● To do:
Rewrite the data below, replacing every instance of "dropdown" with "drop-down" and leaving everything else unchanged. Leave the pictures out of your answer.

□ □ □ □

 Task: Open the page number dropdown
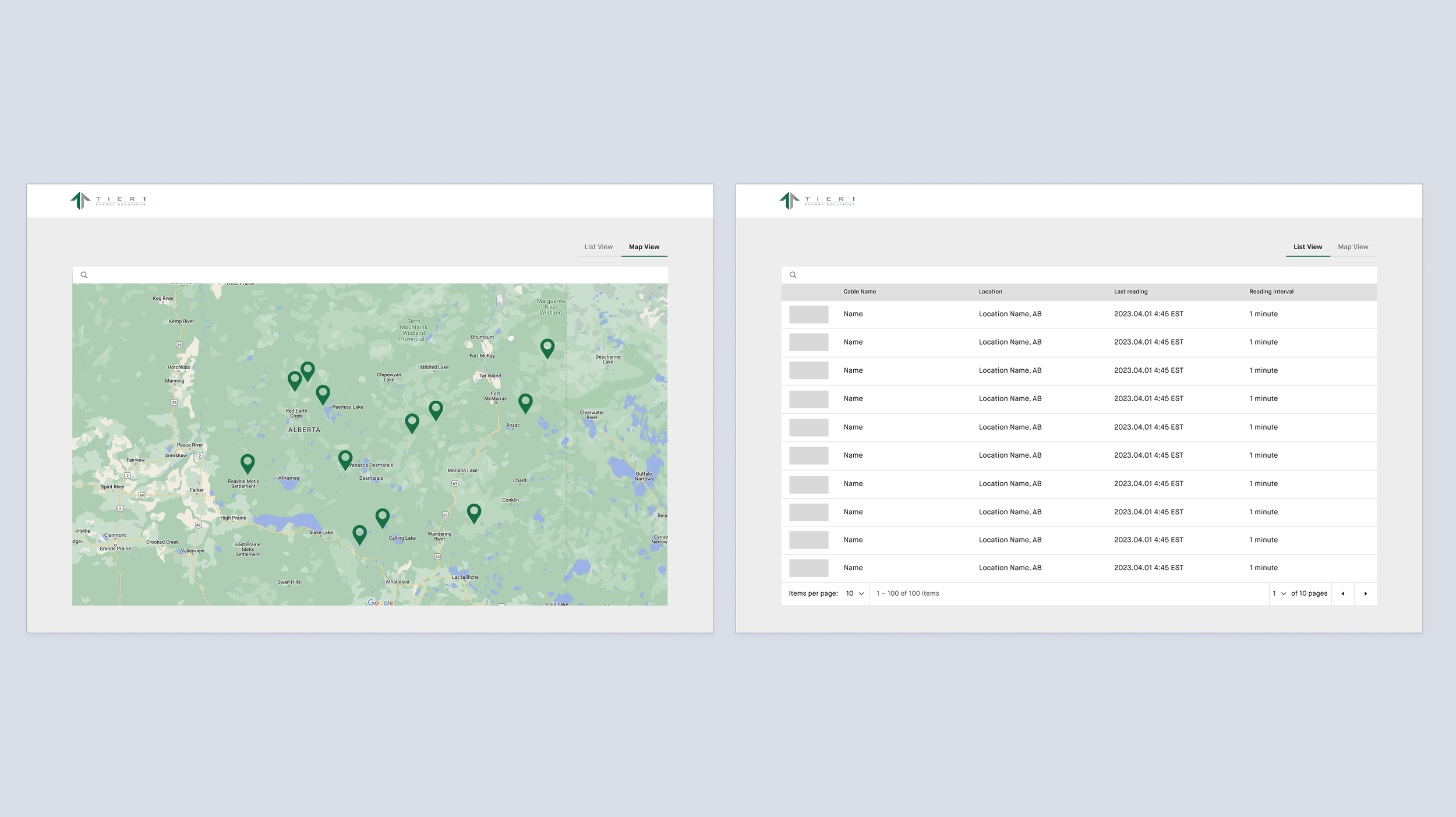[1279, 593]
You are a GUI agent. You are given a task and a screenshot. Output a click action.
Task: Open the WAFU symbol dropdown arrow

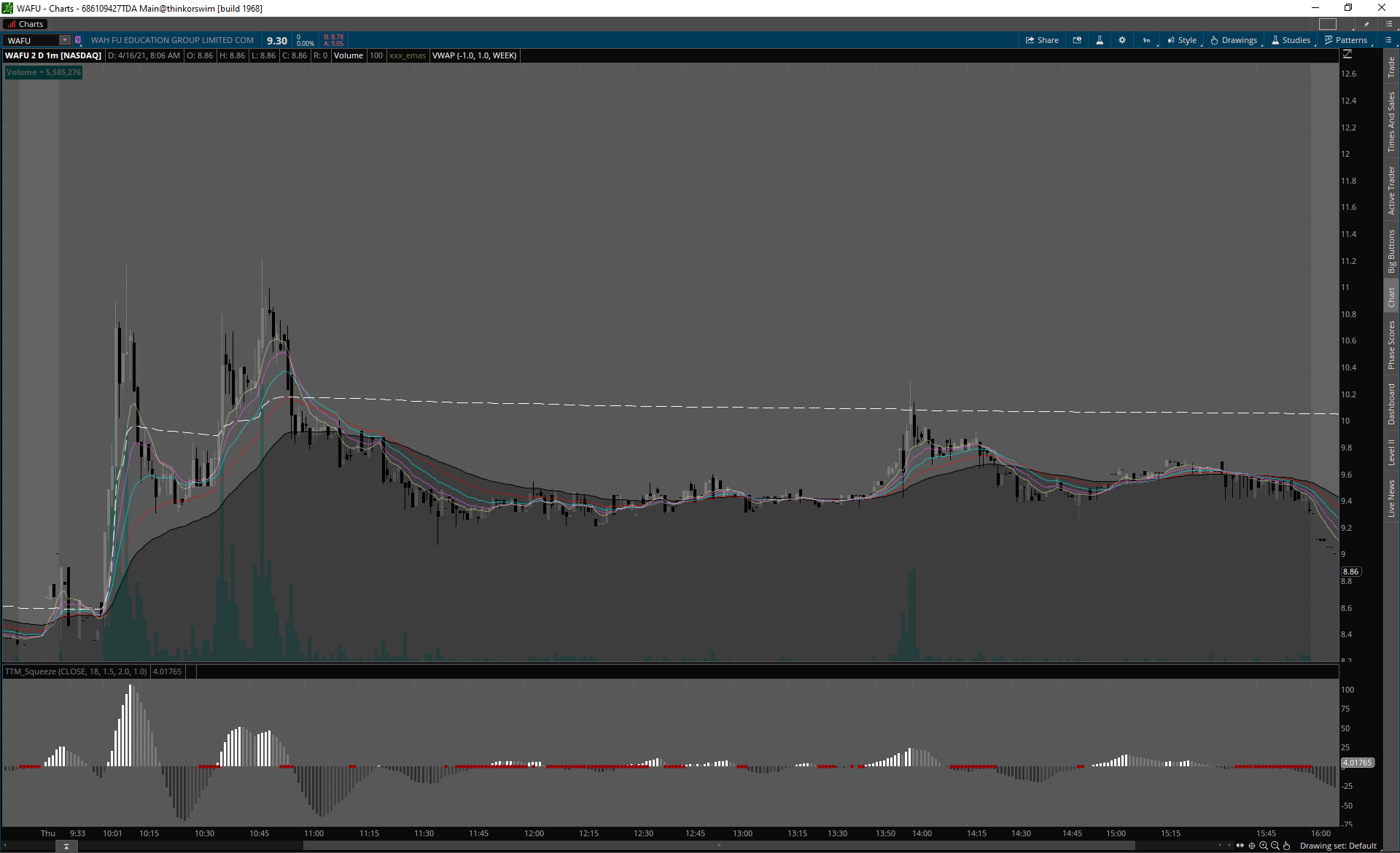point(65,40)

□ □ □ □

● Solution:
 Task: Open the page number drop-down
[1279, 593]
You are a GUI agent. You are given a task and a screenshot. Output a click action.
Task: Open the WAFU symbol drop-down arrow

point(65,40)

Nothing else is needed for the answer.